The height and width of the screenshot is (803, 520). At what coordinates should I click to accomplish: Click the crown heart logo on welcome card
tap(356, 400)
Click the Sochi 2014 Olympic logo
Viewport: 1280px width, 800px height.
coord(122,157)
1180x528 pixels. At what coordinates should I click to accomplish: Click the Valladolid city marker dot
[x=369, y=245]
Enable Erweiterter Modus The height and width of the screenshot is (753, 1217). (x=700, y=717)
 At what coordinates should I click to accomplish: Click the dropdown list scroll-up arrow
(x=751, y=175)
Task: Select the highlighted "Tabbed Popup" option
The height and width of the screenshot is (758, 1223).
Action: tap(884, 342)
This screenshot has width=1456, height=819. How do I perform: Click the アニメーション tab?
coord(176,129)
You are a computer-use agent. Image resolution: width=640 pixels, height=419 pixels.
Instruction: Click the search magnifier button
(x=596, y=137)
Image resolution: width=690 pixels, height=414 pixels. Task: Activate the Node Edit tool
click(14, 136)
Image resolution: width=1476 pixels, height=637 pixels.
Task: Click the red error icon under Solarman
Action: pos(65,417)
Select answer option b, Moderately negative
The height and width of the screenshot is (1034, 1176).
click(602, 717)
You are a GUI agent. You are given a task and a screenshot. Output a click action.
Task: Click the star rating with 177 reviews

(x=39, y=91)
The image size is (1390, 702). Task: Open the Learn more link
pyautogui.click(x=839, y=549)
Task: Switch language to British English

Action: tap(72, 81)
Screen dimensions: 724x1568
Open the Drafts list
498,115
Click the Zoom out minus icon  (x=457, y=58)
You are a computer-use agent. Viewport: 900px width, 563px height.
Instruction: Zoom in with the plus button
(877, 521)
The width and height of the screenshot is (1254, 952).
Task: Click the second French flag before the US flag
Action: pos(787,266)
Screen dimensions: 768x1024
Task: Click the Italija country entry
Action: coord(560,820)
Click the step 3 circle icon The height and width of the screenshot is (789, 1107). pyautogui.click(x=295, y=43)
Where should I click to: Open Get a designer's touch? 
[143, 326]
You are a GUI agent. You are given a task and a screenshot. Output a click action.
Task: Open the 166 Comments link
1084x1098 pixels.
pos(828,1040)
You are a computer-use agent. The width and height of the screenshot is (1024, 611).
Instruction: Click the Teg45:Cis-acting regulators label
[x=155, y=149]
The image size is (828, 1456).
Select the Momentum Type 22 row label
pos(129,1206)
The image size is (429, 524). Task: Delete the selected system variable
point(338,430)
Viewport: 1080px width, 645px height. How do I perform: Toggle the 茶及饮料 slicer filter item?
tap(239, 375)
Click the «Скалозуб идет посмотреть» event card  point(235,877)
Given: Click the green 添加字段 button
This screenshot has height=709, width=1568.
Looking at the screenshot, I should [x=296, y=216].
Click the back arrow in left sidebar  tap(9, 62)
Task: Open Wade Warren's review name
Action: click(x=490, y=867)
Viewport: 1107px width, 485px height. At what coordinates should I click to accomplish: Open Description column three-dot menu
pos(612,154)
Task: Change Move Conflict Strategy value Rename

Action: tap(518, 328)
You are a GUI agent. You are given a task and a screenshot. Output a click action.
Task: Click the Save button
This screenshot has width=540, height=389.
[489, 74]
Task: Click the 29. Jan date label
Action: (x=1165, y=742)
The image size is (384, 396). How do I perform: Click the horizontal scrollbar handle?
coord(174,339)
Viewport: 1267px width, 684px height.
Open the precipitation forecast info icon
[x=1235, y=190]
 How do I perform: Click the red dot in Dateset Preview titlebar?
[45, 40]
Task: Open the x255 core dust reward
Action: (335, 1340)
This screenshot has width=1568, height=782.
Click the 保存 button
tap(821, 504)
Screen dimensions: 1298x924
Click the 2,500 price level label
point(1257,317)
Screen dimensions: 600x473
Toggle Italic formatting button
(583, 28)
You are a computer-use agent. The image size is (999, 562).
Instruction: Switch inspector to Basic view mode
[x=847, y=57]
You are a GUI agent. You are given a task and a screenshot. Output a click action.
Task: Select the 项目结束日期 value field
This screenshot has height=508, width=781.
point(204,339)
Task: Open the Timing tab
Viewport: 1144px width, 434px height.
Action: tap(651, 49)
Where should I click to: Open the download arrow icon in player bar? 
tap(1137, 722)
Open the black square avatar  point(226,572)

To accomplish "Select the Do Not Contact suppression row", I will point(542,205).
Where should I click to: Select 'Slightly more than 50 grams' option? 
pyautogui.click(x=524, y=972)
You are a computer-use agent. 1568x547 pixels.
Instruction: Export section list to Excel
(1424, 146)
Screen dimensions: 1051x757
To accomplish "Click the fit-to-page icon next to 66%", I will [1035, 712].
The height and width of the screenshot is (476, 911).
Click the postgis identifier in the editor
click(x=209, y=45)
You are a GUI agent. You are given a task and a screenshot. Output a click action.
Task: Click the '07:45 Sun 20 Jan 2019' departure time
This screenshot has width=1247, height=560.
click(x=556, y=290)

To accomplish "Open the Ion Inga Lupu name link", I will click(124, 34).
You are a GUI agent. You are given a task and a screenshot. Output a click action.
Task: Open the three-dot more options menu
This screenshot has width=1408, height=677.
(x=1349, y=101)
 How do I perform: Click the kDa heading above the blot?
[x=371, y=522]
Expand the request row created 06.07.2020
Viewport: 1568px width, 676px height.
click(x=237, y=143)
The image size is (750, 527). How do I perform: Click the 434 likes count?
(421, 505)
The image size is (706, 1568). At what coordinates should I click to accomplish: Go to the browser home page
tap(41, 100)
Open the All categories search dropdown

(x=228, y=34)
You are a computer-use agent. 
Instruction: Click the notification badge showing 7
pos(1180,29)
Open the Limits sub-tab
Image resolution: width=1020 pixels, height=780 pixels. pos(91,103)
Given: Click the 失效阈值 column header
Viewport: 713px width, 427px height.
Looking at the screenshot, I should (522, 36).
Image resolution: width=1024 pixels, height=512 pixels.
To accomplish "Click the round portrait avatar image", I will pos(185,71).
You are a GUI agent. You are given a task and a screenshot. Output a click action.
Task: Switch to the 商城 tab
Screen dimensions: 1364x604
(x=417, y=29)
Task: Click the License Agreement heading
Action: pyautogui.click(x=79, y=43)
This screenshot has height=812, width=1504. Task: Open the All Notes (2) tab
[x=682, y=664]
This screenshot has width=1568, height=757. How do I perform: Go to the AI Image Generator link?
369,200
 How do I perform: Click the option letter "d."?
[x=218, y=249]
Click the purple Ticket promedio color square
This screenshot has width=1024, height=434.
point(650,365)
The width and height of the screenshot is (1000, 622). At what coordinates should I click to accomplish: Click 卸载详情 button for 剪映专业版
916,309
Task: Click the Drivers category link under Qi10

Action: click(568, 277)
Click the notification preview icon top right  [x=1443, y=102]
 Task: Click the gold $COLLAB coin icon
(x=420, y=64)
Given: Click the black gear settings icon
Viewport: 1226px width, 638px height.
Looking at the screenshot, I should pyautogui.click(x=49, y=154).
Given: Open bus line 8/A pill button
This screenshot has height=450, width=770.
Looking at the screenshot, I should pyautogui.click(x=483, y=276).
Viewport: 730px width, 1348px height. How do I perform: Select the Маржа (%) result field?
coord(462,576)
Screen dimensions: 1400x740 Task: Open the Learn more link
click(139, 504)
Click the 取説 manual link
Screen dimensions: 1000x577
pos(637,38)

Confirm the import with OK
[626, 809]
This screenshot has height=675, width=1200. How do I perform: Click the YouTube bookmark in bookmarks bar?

###

▶ [INSTRUCTIONS FOR THE TASK]: Search the records line by line for the word "computer" and copy every line where it appears.

▶ [TASK RESULT]:
You are a computer-use agent. Image resolution: width=640 pixels, height=419 pixels.
You are a computer-use agent. Viewport: 900px width, 563px height.
You are a computer-use agent. The width and height of the screenshot is (1024, 611).
You are a computer-use agent. The image size is (999, 562).
You are a computer-use agent. 1568x547 pixels.
You are a computer-use agent. 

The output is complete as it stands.